(Instructions for the task): When you reach the line containing "You are a GUI" in the entries below, repeat it and each line after it exactly until the entries end.

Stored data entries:

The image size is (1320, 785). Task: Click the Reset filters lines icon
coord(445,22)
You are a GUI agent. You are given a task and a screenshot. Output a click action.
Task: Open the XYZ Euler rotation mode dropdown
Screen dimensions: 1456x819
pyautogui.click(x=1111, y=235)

(Worked solution):
You are a GUI agent. You are given a task and a screenshot. Output a click action.
Task: Open the XYZ Euler rotation mode dropdown
Screen dimensions: 1456x819
pyautogui.click(x=1111, y=235)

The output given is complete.